He said while the program was heavy on the politics of the NBN rollout, the program’s snub of Tasmania and its fibre network showed mainland Australia did not realise how fast the state’s internet was.
“It was almost like a bit of a pitchfork moment, rather than what can we do to fix it,” he said of the report.
On the Monday night program, Four Corners travelled to Dunedin, New Zealand, to explore its fibre-to-the-premises broadband.
In Australia, Launceston and Hobart are the only places with gigabit internet capacity – provided through Mr Ivereigh’s company, Launtel.
He said Dunedin’s take-up of super-fast broadband was a window into what Tasmania’s digital scene could be like a few years time.

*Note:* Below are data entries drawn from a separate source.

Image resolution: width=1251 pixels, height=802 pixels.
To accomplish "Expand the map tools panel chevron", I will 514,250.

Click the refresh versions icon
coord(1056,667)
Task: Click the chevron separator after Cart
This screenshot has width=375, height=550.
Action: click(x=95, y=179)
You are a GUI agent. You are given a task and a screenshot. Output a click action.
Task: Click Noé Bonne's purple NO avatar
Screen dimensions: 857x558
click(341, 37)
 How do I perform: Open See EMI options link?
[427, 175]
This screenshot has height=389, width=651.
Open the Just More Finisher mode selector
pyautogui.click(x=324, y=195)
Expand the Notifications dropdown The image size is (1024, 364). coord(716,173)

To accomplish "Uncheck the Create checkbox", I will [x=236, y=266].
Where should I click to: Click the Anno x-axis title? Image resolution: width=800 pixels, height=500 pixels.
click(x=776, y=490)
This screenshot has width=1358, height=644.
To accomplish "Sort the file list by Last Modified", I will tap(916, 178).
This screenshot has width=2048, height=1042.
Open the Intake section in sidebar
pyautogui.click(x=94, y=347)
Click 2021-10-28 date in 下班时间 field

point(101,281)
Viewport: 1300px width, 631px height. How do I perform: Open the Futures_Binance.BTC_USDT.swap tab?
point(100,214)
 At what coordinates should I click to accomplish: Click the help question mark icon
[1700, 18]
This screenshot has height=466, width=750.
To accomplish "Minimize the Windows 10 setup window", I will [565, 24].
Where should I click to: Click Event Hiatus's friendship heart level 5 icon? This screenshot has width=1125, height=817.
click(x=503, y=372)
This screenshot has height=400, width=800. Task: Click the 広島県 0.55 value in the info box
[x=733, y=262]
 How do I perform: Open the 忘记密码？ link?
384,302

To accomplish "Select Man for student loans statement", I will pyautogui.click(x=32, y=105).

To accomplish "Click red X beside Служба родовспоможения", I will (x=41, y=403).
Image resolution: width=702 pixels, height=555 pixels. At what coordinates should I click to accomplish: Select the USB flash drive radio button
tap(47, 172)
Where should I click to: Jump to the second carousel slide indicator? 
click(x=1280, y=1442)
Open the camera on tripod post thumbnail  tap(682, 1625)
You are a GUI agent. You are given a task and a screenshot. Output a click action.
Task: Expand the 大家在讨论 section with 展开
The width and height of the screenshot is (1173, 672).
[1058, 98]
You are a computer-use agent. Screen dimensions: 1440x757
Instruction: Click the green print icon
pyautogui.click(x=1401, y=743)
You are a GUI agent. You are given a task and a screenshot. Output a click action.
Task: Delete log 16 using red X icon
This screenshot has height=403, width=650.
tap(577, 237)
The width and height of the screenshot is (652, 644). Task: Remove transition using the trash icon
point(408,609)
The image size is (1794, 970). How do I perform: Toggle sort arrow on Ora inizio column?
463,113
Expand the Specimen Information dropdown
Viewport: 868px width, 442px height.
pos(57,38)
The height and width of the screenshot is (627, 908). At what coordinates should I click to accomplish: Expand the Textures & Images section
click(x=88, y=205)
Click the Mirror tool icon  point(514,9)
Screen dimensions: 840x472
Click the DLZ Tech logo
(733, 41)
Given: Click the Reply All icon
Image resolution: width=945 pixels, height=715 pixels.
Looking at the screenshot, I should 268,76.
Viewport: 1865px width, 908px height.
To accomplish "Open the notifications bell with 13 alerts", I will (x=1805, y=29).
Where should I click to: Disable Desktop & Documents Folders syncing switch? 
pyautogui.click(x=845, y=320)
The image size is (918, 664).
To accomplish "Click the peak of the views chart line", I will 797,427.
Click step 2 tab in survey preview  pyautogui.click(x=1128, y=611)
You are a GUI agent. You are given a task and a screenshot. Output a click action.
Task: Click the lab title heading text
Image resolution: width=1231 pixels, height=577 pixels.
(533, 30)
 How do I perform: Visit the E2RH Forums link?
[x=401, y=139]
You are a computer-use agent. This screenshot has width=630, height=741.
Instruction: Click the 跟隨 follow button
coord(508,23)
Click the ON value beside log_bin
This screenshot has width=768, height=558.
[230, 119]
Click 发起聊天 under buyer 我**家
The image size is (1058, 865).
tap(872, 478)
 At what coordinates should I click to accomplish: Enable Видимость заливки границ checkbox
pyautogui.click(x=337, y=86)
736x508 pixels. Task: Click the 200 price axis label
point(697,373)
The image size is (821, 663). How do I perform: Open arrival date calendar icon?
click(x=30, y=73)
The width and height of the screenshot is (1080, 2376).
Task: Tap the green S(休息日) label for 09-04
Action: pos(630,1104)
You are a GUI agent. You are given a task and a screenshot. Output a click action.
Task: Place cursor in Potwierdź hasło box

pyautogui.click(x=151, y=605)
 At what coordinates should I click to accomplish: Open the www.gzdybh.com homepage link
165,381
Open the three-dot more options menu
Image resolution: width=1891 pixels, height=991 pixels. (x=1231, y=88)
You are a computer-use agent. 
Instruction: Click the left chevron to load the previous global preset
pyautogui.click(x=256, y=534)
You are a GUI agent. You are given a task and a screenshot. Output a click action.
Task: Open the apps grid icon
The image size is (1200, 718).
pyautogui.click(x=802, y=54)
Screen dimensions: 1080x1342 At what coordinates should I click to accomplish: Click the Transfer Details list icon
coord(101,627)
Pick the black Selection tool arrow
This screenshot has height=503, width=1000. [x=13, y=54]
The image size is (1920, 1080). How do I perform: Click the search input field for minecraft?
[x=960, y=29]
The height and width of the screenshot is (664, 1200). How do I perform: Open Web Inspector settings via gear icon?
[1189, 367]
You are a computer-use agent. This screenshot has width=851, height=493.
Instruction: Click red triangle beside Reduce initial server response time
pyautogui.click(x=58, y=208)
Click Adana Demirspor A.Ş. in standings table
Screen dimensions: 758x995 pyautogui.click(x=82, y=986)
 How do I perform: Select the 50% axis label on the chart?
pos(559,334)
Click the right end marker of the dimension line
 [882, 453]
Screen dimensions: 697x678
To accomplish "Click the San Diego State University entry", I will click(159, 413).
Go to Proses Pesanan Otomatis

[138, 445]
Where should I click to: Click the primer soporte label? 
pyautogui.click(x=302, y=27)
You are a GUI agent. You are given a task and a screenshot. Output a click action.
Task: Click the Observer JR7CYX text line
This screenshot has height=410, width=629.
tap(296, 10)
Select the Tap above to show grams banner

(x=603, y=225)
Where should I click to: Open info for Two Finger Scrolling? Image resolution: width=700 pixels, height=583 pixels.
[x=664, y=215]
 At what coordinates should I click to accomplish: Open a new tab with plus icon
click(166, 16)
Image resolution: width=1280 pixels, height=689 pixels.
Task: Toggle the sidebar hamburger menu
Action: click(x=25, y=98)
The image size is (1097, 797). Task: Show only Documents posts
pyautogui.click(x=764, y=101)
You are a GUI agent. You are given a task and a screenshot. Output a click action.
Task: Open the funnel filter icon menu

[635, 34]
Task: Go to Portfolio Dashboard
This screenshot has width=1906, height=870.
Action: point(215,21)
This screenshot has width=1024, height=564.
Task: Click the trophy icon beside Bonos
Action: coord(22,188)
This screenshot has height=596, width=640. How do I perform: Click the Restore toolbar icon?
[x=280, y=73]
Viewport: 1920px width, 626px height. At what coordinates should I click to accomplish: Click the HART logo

“I think the biggest problem we’ve got in Tasmania is letting people know we’ve got it,” Mr Ivereigh said of the gigabit fibre internet.
While the fight between the federal government and the opposition about who is to blame for the NBN continues, Mr Ivereigh expected the Four Corners report would not change anything.
“It’s unfortunately too little too late in terms of the internet capability,” he said.
“If this had been built by 2016 as originally promised it would have made a lot more sense.”
Mr Ivereigh expected that by 2020 – when the network is tipped to be completed – the nation’s bandwidth requirements will have increased.